■ **WHAT IS NEEDED**
Please rewrite the listing below with "Blog" swapped for "News" and everything else unchanged.

Entries on target coordinates:
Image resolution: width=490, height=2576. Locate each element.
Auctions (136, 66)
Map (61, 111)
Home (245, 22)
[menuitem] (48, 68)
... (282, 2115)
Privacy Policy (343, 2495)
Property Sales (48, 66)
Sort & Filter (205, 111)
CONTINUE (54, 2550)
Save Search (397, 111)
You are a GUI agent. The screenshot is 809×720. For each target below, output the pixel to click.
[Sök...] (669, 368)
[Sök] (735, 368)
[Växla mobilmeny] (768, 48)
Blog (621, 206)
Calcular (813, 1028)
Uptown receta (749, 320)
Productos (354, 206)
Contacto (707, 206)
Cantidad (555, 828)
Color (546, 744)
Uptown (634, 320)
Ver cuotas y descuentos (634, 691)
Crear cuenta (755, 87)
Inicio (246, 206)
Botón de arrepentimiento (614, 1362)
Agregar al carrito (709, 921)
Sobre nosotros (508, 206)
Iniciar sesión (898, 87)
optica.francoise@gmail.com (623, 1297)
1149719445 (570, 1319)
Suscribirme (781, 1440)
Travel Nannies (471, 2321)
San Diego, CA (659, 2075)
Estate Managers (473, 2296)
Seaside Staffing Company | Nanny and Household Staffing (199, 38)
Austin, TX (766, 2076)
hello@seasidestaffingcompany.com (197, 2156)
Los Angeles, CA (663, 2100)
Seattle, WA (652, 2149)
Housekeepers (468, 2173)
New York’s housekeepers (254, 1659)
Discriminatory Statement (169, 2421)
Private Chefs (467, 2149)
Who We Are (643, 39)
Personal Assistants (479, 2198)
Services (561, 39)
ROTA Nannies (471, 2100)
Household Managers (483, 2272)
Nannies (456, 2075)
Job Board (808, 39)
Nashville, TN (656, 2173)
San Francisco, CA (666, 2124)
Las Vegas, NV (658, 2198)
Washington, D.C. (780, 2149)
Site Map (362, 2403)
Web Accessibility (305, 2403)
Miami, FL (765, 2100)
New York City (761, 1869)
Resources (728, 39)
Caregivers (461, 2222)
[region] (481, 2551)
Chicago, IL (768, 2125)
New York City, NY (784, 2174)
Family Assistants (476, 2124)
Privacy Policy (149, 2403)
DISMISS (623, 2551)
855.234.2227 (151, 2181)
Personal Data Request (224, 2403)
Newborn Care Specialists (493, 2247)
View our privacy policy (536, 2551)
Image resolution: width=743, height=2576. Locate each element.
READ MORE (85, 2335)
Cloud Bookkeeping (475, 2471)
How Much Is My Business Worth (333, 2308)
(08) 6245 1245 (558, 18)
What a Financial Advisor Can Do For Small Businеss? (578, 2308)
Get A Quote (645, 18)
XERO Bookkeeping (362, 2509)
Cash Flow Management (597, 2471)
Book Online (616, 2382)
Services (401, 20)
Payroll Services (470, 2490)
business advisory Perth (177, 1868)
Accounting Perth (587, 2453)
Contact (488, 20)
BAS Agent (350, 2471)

■ **WORKED ANSWER**
Image resolution: width=490, height=2576. Locate each element.
Auctions (136, 66)
Map (61, 111)
Home (245, 22)
[menuitem] (48, 68)
... (282, 2115)
Privacy Policy (343, 2495)
Property Sales (48, 66)
Sort & Filter (205, 111)
CONTINUE (54, 2550)
Save Search (397, 111)
You are a GUI agent. The screenshot is 809×720. For each target below, output the pixel to click.
[Sök...] (669, 368)
[Sök] (735, 368)
[Växla mobilmeny] (768, 48)
News (621, 206)
Calcular (813, 1028)
Uptown receta (749, 320)
Productos (354, 206)
Contacto (707, 206)
Cantidad (555, 828)
Color (546, 744)
Uptown (634, 320)
Ver cuotas y descuentos (634, 691)
Crear cuenta (755, 87)
Inicio (246, 206)
Botón de arrepentimiento (614, 1362)
Agregar al carrito (709, 921)
Sobre nosotros (508, 206)
Iniciar sesión (898, 87)
optica.francoise@gmail.com (623, 1297)
1149719445 (570, 1319)
Suscribirme (781, 1440)
Travel Nannies (471, 2321)
San Diego, CA (659, 2075)
Estate Managers (473, 2296)
Seaside Staffing Company | Nanny and Household Staffing (199, 38)
Austin, TX (766, 2076)
hello@seasidestaffingcompany.com (197, 2156)
Los Angeles, CA (663, 2100)
Seattle, WA (652, 2149)
Housekeepers (468, 2173)
New York’s housekeepers (254, 1659)
Discriminatory Statement (169, 2421)
Private Chefs (467, 2149)
Who We Are (643, 39)
Personal Assistants (479, 2198)
Services (561, 39)
ROTA Nannies (471, 2100)
Household Managers (483, 2272)
Nannies (456, 2075)
Job Board (808, 39)
Nashville, TN (656, 2173)
San Francisco, CA (666, 2124)
Las Vegas, NV (658, 2198)
Washington, D.C. (780, 2149)
Site Map (362, 2403)
Web Accessibility (305, 2403)
Miami, FL (765, 2100)
New York City (761, 1869)
Resources (728, 39)
Caregivers (461, 2222)
[region] (481, 2551)
Chicago, IL (768, 2125)
New York City, NY (784, 2174)
Family Assistants (476, 2124)
Privacy Policy (149, 2403)
DISMISS (623, 2551)
855.234.2227 (151, 2181)
Personal Data Request (224, 2403)
Newborn Care Specialists (493, 2247)
View our privacy policy (536, 2551)
Image resolution: width=743, height=2576. Locate each element.
READ MORE (85, 2335)
Cloud Bookkeeping (475, 2471)
How Much Is My Business Worth (333, 2308)
(08) 6245 1245 (558, 18)
What a Financial Advisor Can Do For Small Businеss? (578, 2308)
Get A Quote (645, 18)
XERO Bookkeeping (362, 2509)
Cash Flow Management (597, 2471)
Book Online (616, 2382)
Services (401, 20)
Payroll Services (470, 2490)
business advisory Perth (177, 1868)
Accounting Perth (587, 2453)
Contact (488, 20)
BAS Agent (350, 2471)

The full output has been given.